Occasionally, you can determine if a loop is independent by comparing results from the output of the loop with results from the same loop written with a decrementing index counter.
For example, the loop shown in example 1 might be independent if the code in example 2 generates the same result .
Example |
---|
subroutine loop_independent_A (a,b,MAX) implicit none integer :: j, MAX, a(MAX), b(MAX) do j=0, MAX a(j) = b(j) end do end subroutine loop_independent_A subroutine loop_independent_B (a,b,MAX) implicit none integer :: j, MAX, a(MAX), b(MAX) do j=MAX, 0, -1 a(j) = b(j) end do end subroutine loop_independent_B |
When loops are dependent, improving loop performance becomes much more difficult.
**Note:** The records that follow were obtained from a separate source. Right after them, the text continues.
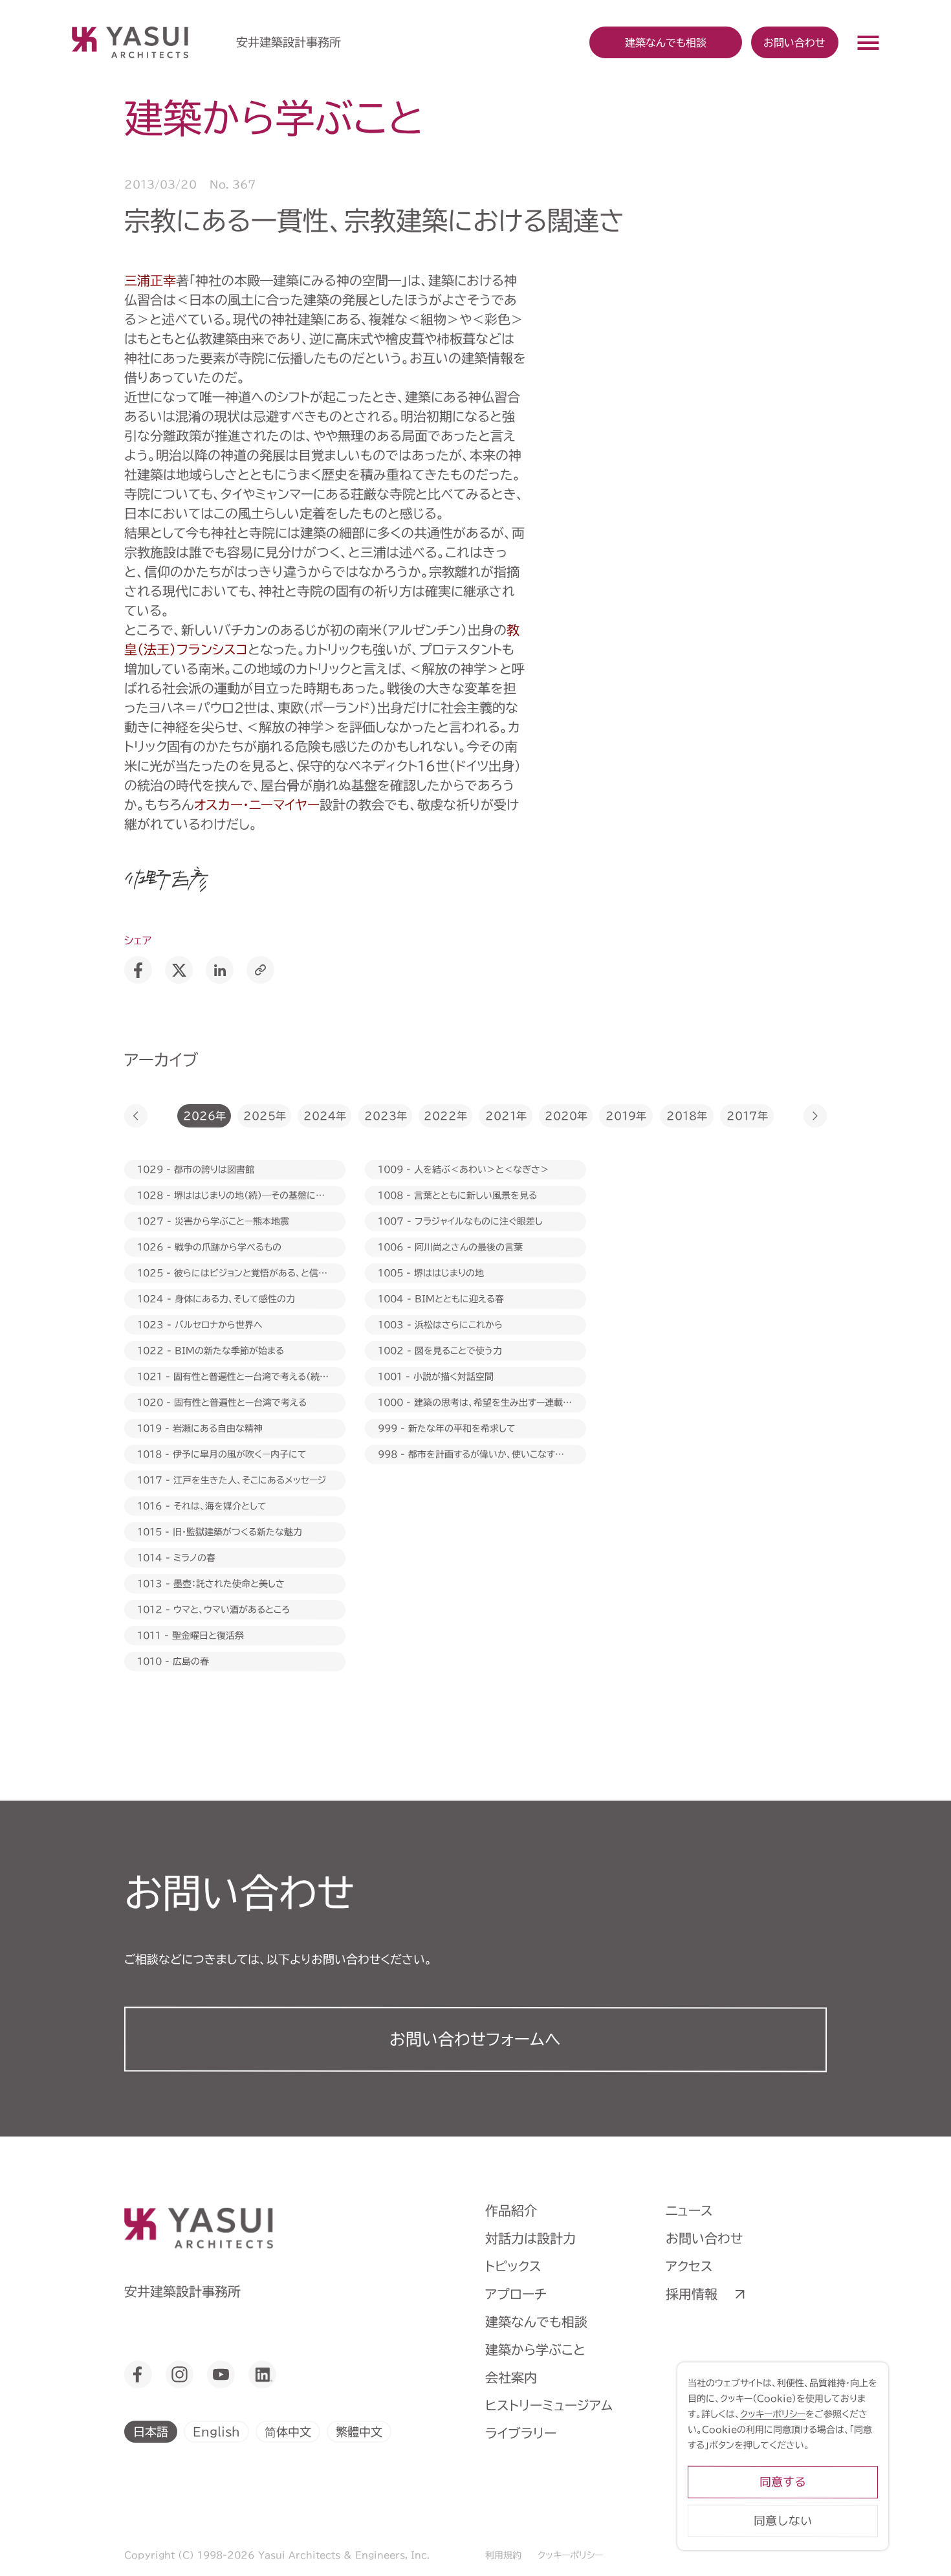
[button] (136, 1115)
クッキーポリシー (570, 2555)
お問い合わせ (794, 42)
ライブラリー (520, 2432)
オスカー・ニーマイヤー (257, 804)
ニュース (689, 2210)
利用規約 (503, 2555)
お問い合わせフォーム (475, 2039)
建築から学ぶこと (535, 2349)
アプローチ (516, 2293)
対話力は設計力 (530, 2238)
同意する (783, 2482)
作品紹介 (511, 2210)
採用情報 (691, 2293)
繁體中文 (359, 2431)
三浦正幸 (150, 280)
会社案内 (511, 2377)
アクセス (689, 2266)
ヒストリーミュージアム (549, 2405)
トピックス (513, 2266)
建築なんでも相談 (536, 2321)
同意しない (783, 2521)
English (216, 2431)
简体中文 (288, 2431)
Loops can be dependent in several, general ways.
The following sections illustrate the different loop dependencies.
Cross-iteration flow dependence is created when variables are read then written in different iterations, as shown in the following example:
Example |
---|
subroutine flow_dependence (A,MAX) implicit none integer :: J,MAX real :: A(MAX) do j=1, MAX A(J)=A(J-1) end do end subroutine flow_dependence |
The above example is equivalent to the following lines for the first few iterations:
Sample iterations |
---|
A[1]=A[0]; A[2]=A[1]; |
Recurrence relations feed information forward from one iteration to the next.
Example |
---|
subroutine time_stepping_loops (a,b,MAX) implicit none integer :: J,MAX real :: a(MAX), b(MAX) do j=1, MAX a(j) = a(j-1) + b(j) end do end subroutine time_stepping_loops |
Most recurrences cannot be made fully parallel. Instead, look for a loop further out or further in to parallelize. You might be able to get more performance gains through unrolling.
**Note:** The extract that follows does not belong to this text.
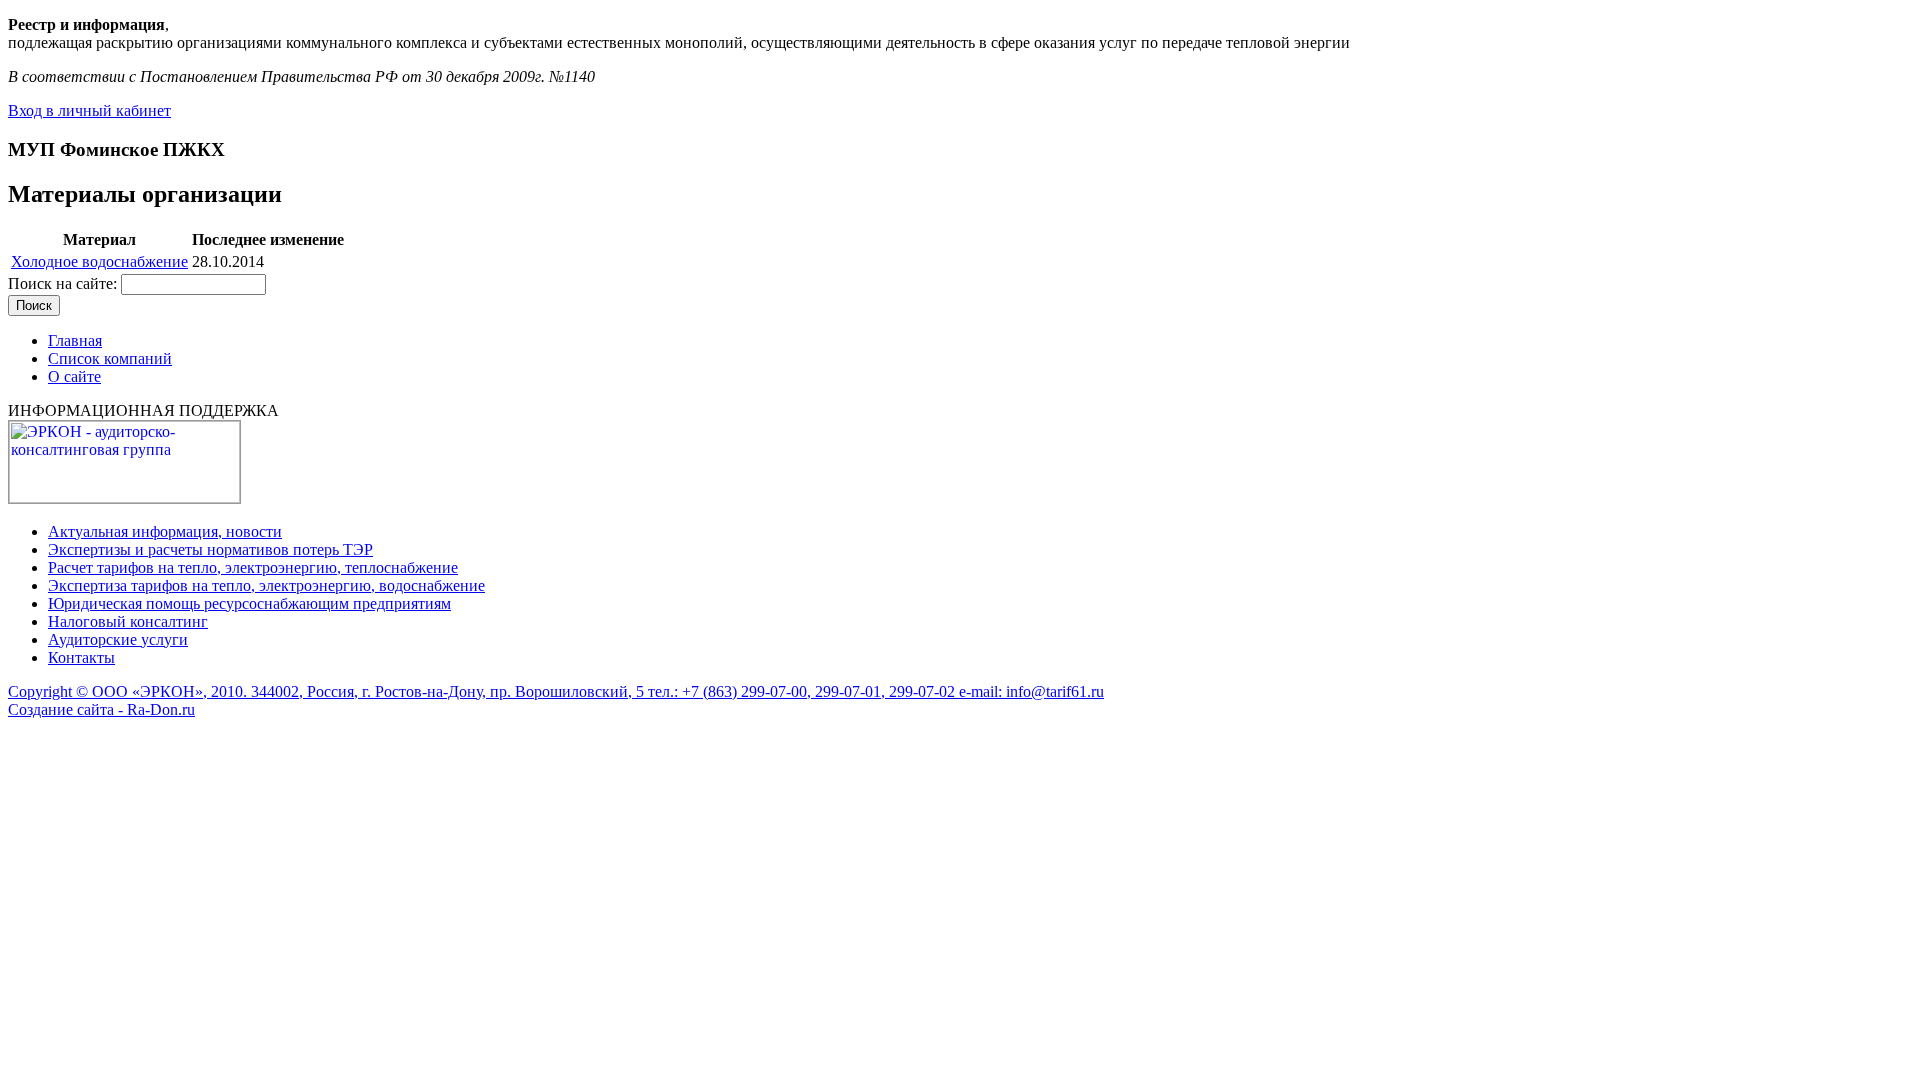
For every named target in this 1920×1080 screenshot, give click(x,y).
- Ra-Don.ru (154, 709)
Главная (75, 340)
Cross-iteration anti-dependence is created when variables are written then read in different iterations, as shown in the following example:
Example |
---|
subroutine anti_dependence (A,MAX) implicit none integer :: J,MAX real :: a(MAX), b(MAX) do J=1, MAX A(J)=A(J+1) end do end subroutine anti_dependence |
The above example is equivalent to the following lines for the first few iterations:
Sample interations |
---|
A[1]=A[2]; A[2]=A[3]; |
Cross-iteration output dependence is where variables are written then rewritten in a different iteration. The following example illustrates this type of dependency:
Example |
---|
subroutine output_dependence (A,B,C,MAX) implicit none integer :: J,MAX real :: a(MAX), b(MAX), c(MAX) do J=1, MAX A(J)=B(J) A(J+1)=C(J) end do end subroutine output_dependence |
The above example is equivalent to the following lines for the first few iterations:
Sample interations |
---|
A[1]=B[1]; A[2]=C[1]; A[2]=B[2]; A[3]=C[2]; |
The Intel® compiler can successfully vectorize or software pipeline (SWP) most loops containing reductions on simple math operators like multiplication (*), addition (+), subtraction (-), and division (/). Reductions collapse array data to scalar data by using associative operations:
Example |
---|
subroutine reduction (sum,c,MAX) implicit none integer :: j,MAX real :: sum, c(MAX) do J=0, MAX sum = sum + c(j) end do end subroutine reduction |
The compiler might occasionally misidentify a reduction and report flow-, anti-, output-dependencies or sometimes loop-carried memory-dependency-edges; in such cases, the compiler will not vectorize or SWP the loop.